29-year-old Peter Sinclair has recently been through great personal upheaval, involving the death of his father, a tempestuous breakup, and the loss of his job and, subsequently, his flat. Therefore he has no qualms about moving out of London and into a dilapidated cottage belonging to a friend of his father's. The idea is that he will temporarily live there and, in lieu of rent, decorate the place. However, once there, he becomes obsessed with a different task: writing down the story of his life. At first he tries to write a straightforward memoir, but this doesn't help him make sense of anything. Eventually, he realises there is only one way to approach it: 'the deeper truth could only be told by falsehood'.
In this manuscript, the second Peter lives in a place he has invented – Jethra, a city in Faiandland. (These locations are part of the Dream Archipelago, which appears in a number of Priest's novels.) He has won an unusual lottery: the prize is immortality, conveyed by means of a treatment known as athanasia, which he must now travel to the island of Collago to receive.
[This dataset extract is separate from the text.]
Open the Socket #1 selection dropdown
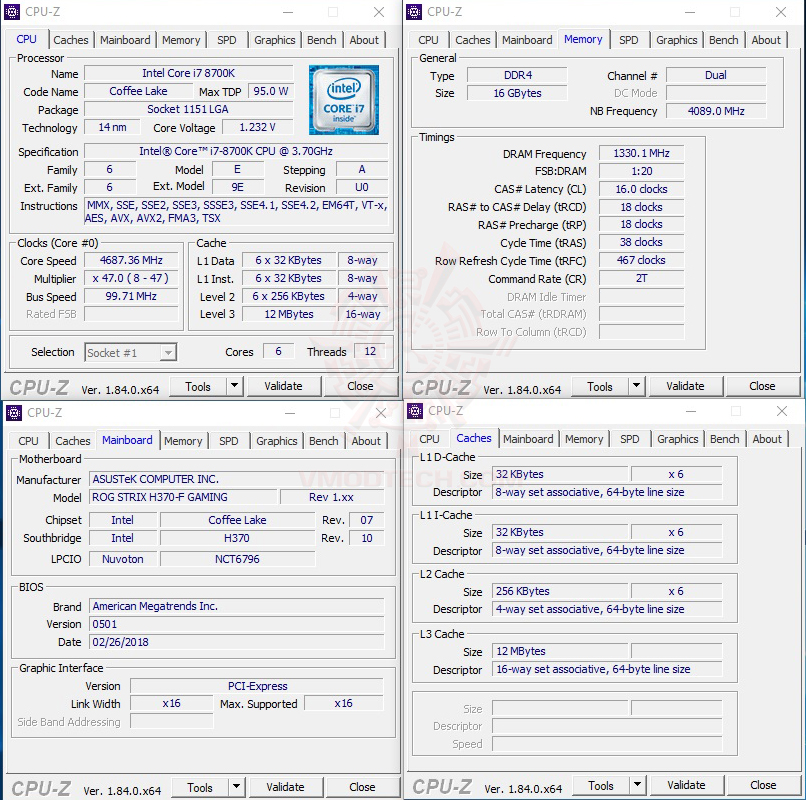 131,352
This all makes a kind of sense until we discover Jethra-Peter is also writing a fictionalised account of his life – in which he has invented a city called London and which describes, in every detail, all that we know of original-Peter's life. Not only that, but this manuscript is crucial to the athanasia process.
The Affirmation is written in a style I would describe as smooth. At first, it is deceptively mundane. But, even before the Jethra narrative enters the frame, there is also something quite unnerving about it. The first few chapters in particular reminded me of Frederick in John Fowles' The Collector, except that we are never allowed outside Peter's narrow, twisted viewpoint. The one exception to that is an intervention from original-Peter's sister Felicity; through her words, we realise his perception bears very little resemblance to the truth. The cottage is a dump, and what Peter has told us about his ex-girlfriend Gracia is a pack of lies. However, this small window on reality is soon swallowed up by Peter's imagined lives.
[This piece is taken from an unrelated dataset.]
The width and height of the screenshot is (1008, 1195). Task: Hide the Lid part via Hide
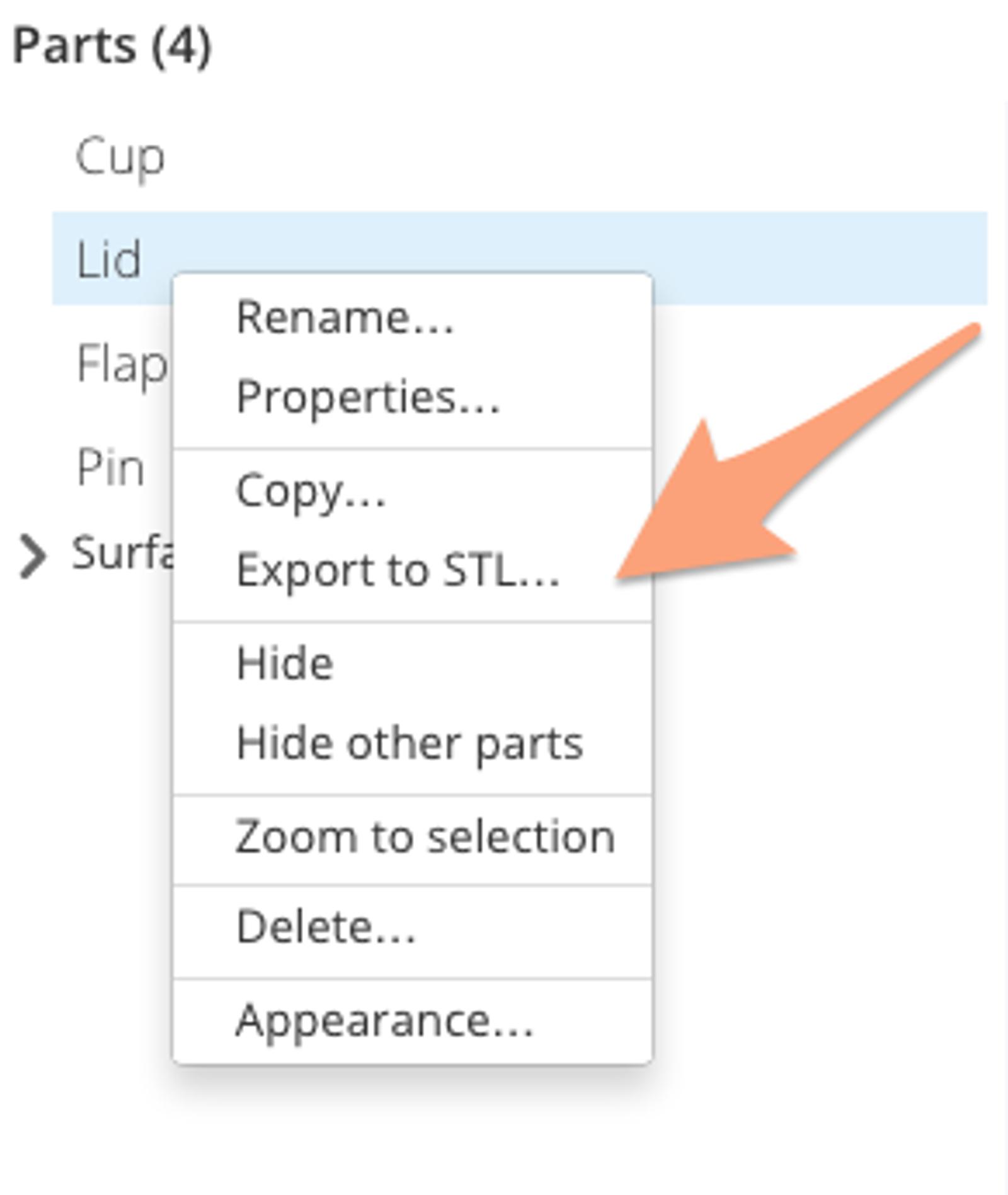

The reader, then, is doubly unsure who or what to believe, and this only becomes more difficult as the two narratives bleed into each other more and more. If it was possible for a book to make me feel physically dizzy, this one would. The two Peters are like the two sides – or one side? – of a Möbius strip, and each explains the other, so (arguably, anyway) you can't believe one is invented without believing the other one is too. (A comment on fiction in itself, maybe. If The Affirmation was published today, it would surely be considered a playful take on the 'literary vs. science fiction' debate.) It's a strange experiment that actually comes off. And what makes it work is that it is also just a really good, really enjoyable story.